- Born: 1868 Vidzy, Kovno, Russian Empire
- Died: 1921 (aged 52–53) Moscow, Russian Soviet Republic
- Known for: Leadership in the July Days
- Movement: Anarchist communism

= Iosif Bleikhman =

Russian anarcho-communist (1868–1921)

Iosif Solomonovich Bleikhman (Note: Іосіф Саламонавіч Блейхман) (1868 – 1921) was a Belarusian Jewish anarchist communist revolutionary. He was the leader of the Petrograd Federation of Anarchist-Communists at the time of the Russian Revolution in 1917, organising a series of demonstrations against the Russian Provisional Government that culminated in the July Days. Following the October Revolution, he also began to agitate against the new Bolshevik government, which resulted in him being arrested and sentenced to periods of penal labor a number of times. During one of these periods, he contracted tuberculosis, which he succumbed to shortly before the Kronstadt rebellion of 1921.

==Biography==
In 1868, Bleikhman was born into a petty bourgeois family in the city of Vidzy, in the Kovno Governorate of the Russian Empire (now Belarus). Bleikhman began work as a tin-smith, then as a shoemaker.

===Revolutionary activism===
By the turn of the 20th century, he had joined the revolutionary movement and moved to the United States, where he became an anarchist communist. During the Russian Revolution of 1905, he moved to the Latvian city of Daugavpils, where he was active in the local revolutionary movement. In September 1913, he moved to Saint Petersburg, where he joined the local anarchist communist group and agitated within various trade unions. In July 1914, he was arrested during a strike action and sent to Siberia, but he managed to escape and lived clandestinely for a period.

Following the February Revolution, Bleikhman was released from his sentence and moved to Petrograd, where he quickly became leader of the local Anarchist-Communist Federation and edited its newspaper Burevestnik. In the pages of Burevestnik, Bleikhman called for the broad-based expropriation of private property, whether houses or factories, specifically calling on unhoused people to squat privately owned residential buildings. He also agitated among factory workers, who elected him to the Petrograd Soviet. Another member of the Soviet, the Georgian Menshevik Irakli Tsereteli, described him as a "comical figure" with an unarticulated understanding of anarchism.
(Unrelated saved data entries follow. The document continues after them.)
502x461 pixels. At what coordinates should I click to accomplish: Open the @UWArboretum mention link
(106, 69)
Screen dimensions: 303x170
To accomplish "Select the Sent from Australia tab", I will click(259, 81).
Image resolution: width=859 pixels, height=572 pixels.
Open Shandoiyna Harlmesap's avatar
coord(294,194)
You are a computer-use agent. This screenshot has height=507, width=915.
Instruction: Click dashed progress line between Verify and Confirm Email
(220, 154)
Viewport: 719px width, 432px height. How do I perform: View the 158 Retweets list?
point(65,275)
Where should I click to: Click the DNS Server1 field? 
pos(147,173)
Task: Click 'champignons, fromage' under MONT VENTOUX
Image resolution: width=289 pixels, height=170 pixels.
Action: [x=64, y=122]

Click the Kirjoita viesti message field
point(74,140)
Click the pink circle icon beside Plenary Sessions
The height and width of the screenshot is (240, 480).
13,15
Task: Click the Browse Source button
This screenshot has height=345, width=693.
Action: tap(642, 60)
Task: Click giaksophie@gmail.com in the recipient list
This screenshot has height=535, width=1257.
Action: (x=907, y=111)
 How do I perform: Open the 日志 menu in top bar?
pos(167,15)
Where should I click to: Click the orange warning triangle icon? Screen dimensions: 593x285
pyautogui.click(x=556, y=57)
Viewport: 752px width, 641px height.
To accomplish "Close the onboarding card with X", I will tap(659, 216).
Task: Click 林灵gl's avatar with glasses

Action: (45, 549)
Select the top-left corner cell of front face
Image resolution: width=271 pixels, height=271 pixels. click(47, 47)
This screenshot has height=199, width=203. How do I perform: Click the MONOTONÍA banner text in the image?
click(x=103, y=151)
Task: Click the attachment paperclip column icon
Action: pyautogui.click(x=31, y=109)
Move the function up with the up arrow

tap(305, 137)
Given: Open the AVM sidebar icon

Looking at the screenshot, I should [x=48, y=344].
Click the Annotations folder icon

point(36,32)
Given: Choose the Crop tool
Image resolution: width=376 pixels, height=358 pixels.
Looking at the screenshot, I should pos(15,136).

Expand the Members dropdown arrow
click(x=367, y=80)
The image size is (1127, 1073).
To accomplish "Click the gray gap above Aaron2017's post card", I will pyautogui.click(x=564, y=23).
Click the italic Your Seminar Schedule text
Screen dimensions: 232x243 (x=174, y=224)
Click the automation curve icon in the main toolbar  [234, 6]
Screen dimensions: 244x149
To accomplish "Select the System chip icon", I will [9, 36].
During the April Crisis, Bleikhman organised mass demonstrations in which workers and soldiers called for the Russian Provisional Government to be overthrown and Russian participation in World War I brought to an end. The following month, he published a series of articles in which he called for an alliance of far-left groups with the goal of establishing anarchist communism, through the socialisation of industry, expropriation of private land and the establishment of communes. In early June, he was delegated to a conference of Petrograd's factory committees, following which he led anarchists in seizing the offices and printing press of the Russkaya Volya newspaper and organised a mass demonstration that secured the release of anarchist and Bolshevik political prisoners from Kresty Prison. He later moved to the island of Kronstadt, where he became secretary of the local inkeepers' union, was elected to the Kronstadt Soviet and joined the Central Bureau of Trade Unions of Kronstadt.

===July Days===
By July 1917, the workers, soldiers and sailors of Kronstadt were already beginning to move against the provisional government, in order to bring an end to Russian participation in World War I. In what was to become the July Days, leading anarchists of the Kronstadt Soviet gave speeches in Anchor Square, encouraging the island's garrison to rise up against the provisional government. Bleikhman himself exhorted Kronstadt's 1st machine gun regiment to revolt against the Russian Provisional Government, which he denounced for carrying out political repression against Russian anarchists. While downplaying their lack of support from any political parties or the Petrograd Soviet, he also called on workers to seize control over their workplaces, finally dissolve the state and abolish the capitalist system. Bleikhman was subsequently elected as chairman of the Provisional Revolutionary Committee, which brought together delegates from Petrograd's factory and military committees.

Bleikhman then led the 1st machine gun regiment to Petrograd, where they held armed demonstrations calling for the soviets to seize power from the provisional government. But the Petrograd Soviet would ultimately refuse to endorse the uprising, which it considered premature. The insurrection was quickly repressed by the government, which arrested leading anarchists and Bolsheviks. The Petrograd Federation would later claim the July Days as an anarchist uprising. Bleikhman himself became a fugitive, as he was wanted for arrest by the provisional government.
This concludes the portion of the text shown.